Guide and crappie pro angler Todd Huckabee shows a crankbait used to catch large crappie.
When most anglers think of attracting crappie to a hook, they think minnows or jigs, or maybe a combination of both. They don’t think crankbaits.
This old writer is in that group. Crankbaits never crossed my mind. I never heard of using a sizable bait like a crankbait to troll for crappie until a couple years ago while fishing with several outdoor writer friends prior to a crappie tournament at Kentucky Lake.
On the particular trip, very few crappie were being caught. However, an angler from Missouri who fishes the crappie tournament trail, caught his limit both days we fished. He was using crankbaits, and not little ones either.
Todd Huckabee, a pro angler, guide, and crappie tournament trail angler, raised more than a few eyebrows later when he spoke to a meeting of the Association of Great Lakes Outdoors writers last October in Alexandria, Minn.
Huckabee debunked some of the popular myths angles have held for years about crappie when he explained some of the techniques used by tournament anglers.
He said trends and techniques used by tournament anglers are making their way to recreational fishermen who now are catching more and bigger fish.
“For so long, a crappie fisherman would go out and drop a minnow or jig into a brush pile or a weed line. If they didn’t catch a fish, they would say the crappie weren’t biting, and they would go home. What they are starting to find out is when the tournaments come to town, these guys, including myself, can catch a lot of fish on any lake no matter what the conditions,” said the 28-year-old pro.
Huckabee, who guides Oklahoma lakes for crappie, saugeye and bass, says successful anglers experiment. “We are constantly trying to find new ways to catch crappie to give us the edge over the other guy (competitor)” he explained.
Among the techniques he listed were: pulling crankbaits, casting crankbaits, spider rigging with multiple rods, and using bigger jigs and lures.
Many of the veteran outdoor writers were surprised when Huckabee started talking about trolling crankbaits for crappie.
“People think these crankbaits are really too big for crappie. I’ve caught crappie just a little bigger than the lure on crankbaits
“Crappie are part of a weird myth that they have a small mouth, and that they feed on small insects.

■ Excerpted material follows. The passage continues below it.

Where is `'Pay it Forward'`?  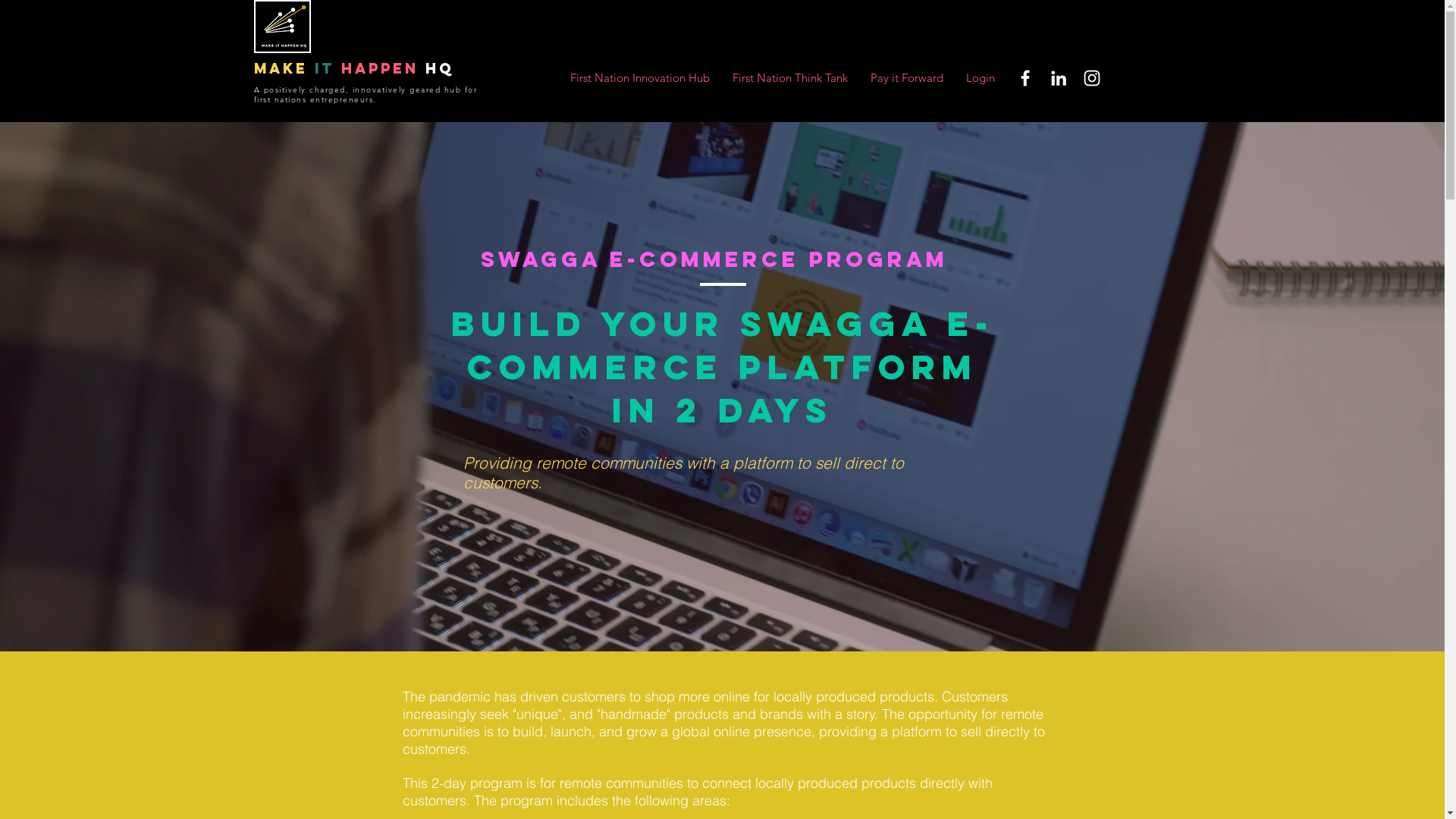 'Pay it Forward' is located at coordinates (906, 78).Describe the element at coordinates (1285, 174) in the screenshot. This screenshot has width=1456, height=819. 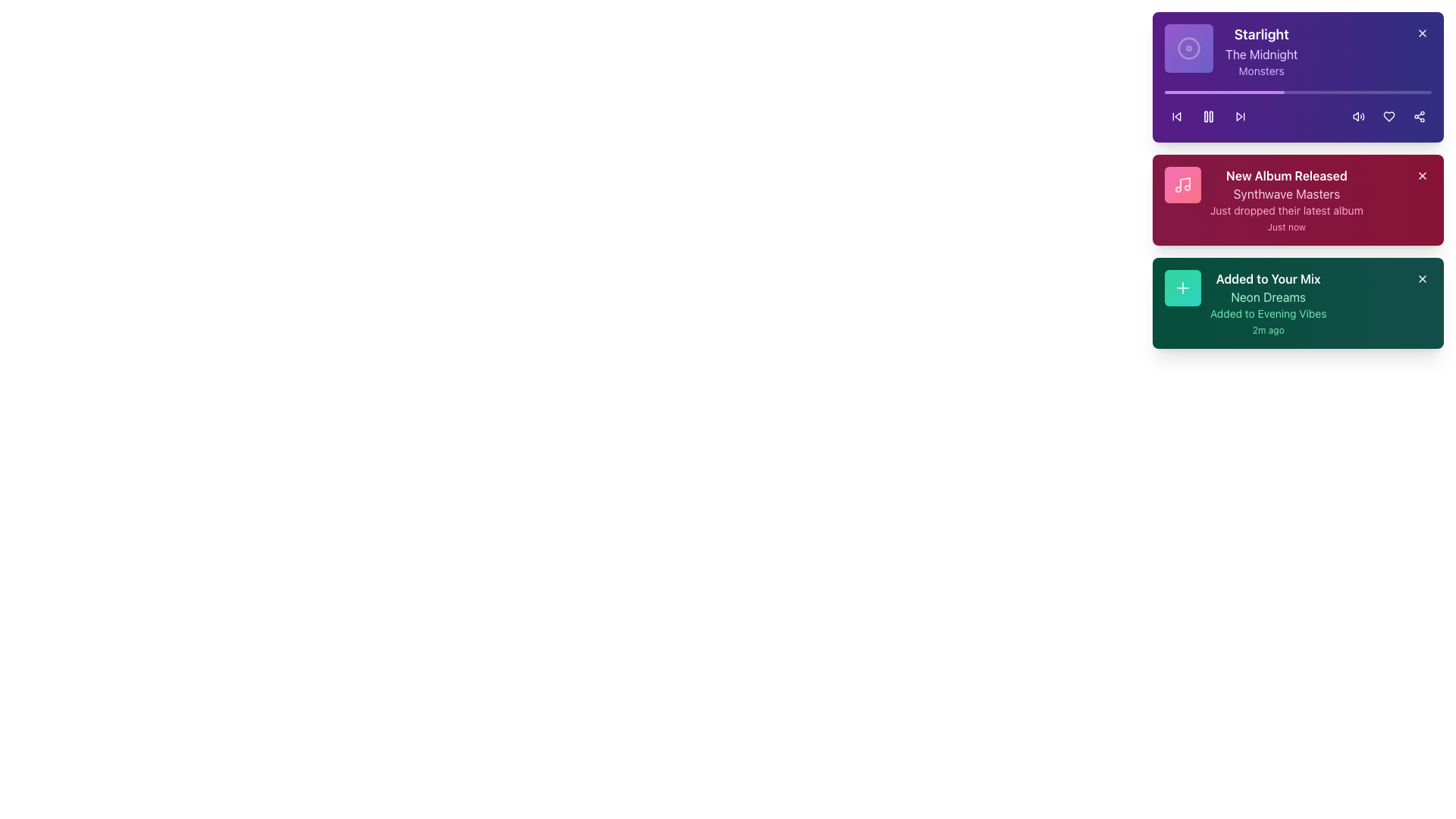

However, most of the crappie feed on the same forage as walleye and bass. They are really aggressive feeders,” according to Huckabee. “A lot of times if you really need to catch a bigger fish or a lot of fish, the crankbaits will get a really good reaction.”
He uses crankbaits where there are clean breaks and “not a lot of stuff to get hungup in.” He trolls the lures 70 to 100 feet behind the rod and from one to two miles per hour on eight-pound test line.

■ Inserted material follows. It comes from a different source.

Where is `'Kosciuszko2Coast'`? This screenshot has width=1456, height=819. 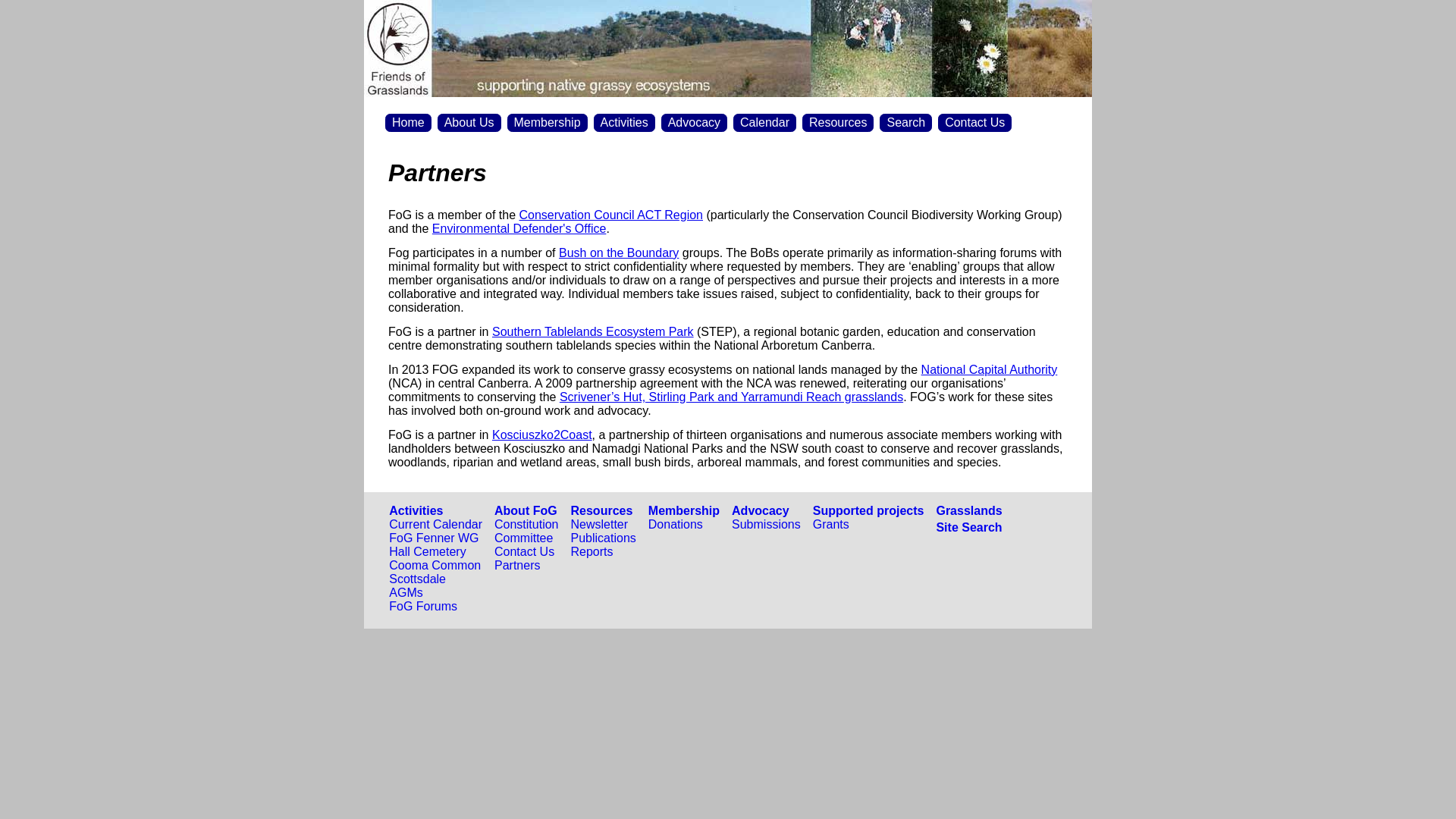
'Kosciuszko2Coast' is located at coordinates (542, 435).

“It’s amazing how many fish you will catch,” he said with a big smile.
Another trend in crappie fishing he discussed is the move toward larger plastics like the two-inch Yum Beavertail, which is one of his favorites. It is a 3/16-ounce bait.
“It is a huge bait for crappie. I catch four and five-inch crappie on this bait, and I also catch bigger fish...With bigger baits, you still are going to catch some smaller fish, but you’ll catch more of the larger fish than you would have caught using a smaller jig,” he added.According to Huckabee, much has been learned by watching crappie underwater. “They will move up and suck in a bait and spit it out before you know it. With the larger baits and hooks, the fish can’t spit it out as quick. They will thump something and let you set the hook a lot quicker.”